# TASK BRIEF
Switch "Attack" to "Decay" in the lines starting with the line with "Confirm the new user with OK" and going on through the line with "point(123,739)", and write out only those lines again with nothing else changed.

# AVAILABLE RECORDS
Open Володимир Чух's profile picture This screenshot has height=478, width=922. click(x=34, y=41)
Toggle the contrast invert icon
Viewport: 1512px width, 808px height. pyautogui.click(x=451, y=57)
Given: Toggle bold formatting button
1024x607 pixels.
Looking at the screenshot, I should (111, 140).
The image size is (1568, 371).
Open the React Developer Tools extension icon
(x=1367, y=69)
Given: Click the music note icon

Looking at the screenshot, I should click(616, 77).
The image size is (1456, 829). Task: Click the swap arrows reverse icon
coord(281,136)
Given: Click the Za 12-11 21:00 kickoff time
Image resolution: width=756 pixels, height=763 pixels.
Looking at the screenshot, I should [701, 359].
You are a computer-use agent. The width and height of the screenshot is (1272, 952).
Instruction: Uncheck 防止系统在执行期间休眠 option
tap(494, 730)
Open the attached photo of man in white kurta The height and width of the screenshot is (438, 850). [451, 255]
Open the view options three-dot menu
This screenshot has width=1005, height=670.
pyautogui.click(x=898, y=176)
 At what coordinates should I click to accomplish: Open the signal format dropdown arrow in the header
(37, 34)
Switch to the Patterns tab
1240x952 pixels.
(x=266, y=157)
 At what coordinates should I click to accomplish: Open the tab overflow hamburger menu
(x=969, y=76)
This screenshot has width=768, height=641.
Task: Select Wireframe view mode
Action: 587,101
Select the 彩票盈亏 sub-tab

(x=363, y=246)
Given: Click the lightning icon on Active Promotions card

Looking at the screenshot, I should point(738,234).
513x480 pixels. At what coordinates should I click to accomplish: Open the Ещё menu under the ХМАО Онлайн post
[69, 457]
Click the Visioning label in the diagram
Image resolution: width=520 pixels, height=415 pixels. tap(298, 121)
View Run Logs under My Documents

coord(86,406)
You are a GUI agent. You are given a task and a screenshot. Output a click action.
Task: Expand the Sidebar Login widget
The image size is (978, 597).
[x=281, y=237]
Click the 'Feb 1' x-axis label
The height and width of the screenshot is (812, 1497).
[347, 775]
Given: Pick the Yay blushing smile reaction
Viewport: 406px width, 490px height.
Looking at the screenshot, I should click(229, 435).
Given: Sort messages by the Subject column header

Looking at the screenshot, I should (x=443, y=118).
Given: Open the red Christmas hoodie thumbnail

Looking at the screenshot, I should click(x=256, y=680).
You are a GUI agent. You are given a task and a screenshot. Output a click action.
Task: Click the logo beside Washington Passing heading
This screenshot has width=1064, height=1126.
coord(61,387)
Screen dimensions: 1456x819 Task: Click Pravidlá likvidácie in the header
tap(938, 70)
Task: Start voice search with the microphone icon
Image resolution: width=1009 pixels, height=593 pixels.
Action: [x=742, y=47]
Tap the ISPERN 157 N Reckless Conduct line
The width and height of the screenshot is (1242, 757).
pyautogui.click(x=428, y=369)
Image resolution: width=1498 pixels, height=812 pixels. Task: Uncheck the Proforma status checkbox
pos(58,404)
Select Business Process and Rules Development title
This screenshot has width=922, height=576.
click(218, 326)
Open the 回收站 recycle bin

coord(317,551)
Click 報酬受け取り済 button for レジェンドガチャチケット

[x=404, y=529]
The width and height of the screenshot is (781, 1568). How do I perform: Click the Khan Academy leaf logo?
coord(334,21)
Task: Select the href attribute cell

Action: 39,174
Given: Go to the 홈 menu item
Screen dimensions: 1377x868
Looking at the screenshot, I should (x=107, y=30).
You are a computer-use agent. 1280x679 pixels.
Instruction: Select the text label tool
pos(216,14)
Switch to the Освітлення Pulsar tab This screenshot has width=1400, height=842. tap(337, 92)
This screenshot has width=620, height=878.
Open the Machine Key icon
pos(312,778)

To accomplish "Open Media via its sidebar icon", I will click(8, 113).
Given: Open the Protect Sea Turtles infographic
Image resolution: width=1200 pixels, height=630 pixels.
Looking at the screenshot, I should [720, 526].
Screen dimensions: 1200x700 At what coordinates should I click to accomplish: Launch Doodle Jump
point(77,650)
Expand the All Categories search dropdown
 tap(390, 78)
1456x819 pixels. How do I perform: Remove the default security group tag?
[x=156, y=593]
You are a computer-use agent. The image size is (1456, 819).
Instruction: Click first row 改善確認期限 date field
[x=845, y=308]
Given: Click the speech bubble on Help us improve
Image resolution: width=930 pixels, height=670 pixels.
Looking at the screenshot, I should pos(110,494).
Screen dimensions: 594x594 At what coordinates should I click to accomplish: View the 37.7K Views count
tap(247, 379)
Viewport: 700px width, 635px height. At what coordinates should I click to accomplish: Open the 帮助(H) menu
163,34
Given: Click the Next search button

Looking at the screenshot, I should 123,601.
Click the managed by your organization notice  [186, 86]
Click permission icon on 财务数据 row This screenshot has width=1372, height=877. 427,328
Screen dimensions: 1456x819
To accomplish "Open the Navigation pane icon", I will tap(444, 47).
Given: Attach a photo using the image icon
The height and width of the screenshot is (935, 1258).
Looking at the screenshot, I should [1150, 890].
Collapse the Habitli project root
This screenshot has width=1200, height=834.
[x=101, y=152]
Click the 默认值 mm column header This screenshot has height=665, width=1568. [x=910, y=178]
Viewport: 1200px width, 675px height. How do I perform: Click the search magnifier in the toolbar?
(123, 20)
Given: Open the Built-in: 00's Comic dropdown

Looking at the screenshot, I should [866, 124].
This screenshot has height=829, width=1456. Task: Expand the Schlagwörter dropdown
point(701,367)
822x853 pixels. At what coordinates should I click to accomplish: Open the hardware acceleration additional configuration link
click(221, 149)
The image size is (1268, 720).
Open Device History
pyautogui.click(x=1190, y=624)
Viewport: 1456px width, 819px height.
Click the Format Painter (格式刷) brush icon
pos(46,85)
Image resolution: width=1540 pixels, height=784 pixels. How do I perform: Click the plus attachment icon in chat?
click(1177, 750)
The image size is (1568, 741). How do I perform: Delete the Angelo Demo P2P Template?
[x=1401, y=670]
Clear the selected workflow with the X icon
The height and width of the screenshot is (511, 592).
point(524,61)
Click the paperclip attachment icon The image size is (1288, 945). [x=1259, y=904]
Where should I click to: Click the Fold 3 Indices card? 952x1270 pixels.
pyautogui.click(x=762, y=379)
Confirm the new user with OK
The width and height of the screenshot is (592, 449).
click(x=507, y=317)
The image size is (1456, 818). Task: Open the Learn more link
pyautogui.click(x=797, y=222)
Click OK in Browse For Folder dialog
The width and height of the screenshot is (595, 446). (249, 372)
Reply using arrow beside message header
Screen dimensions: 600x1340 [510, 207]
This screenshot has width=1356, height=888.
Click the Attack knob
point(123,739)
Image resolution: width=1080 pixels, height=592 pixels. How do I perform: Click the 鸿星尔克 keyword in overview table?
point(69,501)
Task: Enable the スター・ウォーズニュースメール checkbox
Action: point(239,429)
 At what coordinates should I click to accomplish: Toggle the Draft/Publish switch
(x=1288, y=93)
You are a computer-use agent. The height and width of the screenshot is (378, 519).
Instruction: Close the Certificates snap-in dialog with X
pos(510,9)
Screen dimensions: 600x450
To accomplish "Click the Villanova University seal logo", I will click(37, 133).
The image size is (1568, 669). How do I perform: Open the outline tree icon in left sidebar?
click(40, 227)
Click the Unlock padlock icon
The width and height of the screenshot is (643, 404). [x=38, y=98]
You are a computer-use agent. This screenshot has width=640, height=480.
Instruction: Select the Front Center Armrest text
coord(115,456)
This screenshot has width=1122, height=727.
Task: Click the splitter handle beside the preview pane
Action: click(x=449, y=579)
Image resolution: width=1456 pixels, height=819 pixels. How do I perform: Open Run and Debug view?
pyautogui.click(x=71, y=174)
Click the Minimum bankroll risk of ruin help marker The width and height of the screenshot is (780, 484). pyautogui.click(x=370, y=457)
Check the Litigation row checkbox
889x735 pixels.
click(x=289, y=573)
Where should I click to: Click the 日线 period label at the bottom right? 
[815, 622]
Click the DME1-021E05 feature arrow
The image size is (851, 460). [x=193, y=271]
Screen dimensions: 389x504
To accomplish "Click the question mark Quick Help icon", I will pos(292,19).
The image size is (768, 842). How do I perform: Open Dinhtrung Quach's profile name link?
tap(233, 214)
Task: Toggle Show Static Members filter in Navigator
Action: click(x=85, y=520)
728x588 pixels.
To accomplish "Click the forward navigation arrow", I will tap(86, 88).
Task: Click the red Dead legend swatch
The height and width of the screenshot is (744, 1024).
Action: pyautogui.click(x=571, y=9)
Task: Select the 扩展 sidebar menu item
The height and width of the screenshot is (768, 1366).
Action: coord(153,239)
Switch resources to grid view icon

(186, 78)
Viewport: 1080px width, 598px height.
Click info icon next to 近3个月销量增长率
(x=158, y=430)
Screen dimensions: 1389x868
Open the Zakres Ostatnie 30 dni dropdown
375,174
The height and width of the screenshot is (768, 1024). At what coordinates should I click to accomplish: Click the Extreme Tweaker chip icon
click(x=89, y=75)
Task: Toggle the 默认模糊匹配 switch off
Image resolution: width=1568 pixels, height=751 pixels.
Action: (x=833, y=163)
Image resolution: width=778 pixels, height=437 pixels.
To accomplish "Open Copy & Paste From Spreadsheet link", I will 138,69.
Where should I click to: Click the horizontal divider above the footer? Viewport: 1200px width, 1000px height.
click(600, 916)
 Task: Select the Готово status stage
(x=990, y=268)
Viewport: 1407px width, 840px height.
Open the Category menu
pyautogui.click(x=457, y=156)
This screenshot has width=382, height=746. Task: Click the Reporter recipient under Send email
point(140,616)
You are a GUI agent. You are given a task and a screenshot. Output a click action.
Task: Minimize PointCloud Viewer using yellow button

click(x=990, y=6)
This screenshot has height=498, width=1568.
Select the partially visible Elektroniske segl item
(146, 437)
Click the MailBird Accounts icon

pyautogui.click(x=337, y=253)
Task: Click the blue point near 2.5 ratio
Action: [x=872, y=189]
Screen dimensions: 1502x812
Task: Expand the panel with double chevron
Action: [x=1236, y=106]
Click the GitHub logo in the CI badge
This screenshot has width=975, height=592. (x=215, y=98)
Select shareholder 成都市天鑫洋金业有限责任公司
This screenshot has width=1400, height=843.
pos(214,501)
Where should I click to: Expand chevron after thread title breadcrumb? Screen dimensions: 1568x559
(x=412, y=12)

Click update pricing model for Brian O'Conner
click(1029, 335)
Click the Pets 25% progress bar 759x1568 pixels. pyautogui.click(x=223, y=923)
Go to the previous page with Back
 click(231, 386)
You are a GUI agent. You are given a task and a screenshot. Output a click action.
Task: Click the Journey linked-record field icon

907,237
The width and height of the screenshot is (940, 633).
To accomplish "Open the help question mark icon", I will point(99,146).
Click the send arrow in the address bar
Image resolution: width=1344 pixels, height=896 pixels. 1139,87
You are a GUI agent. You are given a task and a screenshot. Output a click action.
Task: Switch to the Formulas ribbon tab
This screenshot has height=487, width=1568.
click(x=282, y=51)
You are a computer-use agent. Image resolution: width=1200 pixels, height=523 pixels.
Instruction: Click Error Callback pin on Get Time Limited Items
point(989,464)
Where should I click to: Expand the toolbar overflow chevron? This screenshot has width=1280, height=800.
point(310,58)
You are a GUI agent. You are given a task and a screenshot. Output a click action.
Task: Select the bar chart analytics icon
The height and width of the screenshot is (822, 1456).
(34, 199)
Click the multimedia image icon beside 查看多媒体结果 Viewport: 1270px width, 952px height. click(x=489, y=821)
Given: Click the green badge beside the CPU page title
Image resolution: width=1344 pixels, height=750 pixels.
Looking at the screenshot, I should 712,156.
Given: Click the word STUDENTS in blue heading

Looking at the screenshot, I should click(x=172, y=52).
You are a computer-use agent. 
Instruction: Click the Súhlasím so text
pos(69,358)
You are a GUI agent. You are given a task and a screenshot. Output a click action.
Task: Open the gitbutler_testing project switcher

# RESULT OF THE EXERCISE
Confirm the new user with OK
The width and height of the screenshot is (592, 449).
click(x=507, y=317)
The image size is (1456, 818). Task: Open the Learn more link
pyautogui.click(x=797, y=222)
Click OK in Browse For Folder dialog
The width and height of the screenshot is (595, 446). (249, 372)
Reply using arrow beside message header
Screen dimensions: 600x1340 [510, 207]
This screenshot has width=1356, height=888.
Click the Decay knob
point(123,739)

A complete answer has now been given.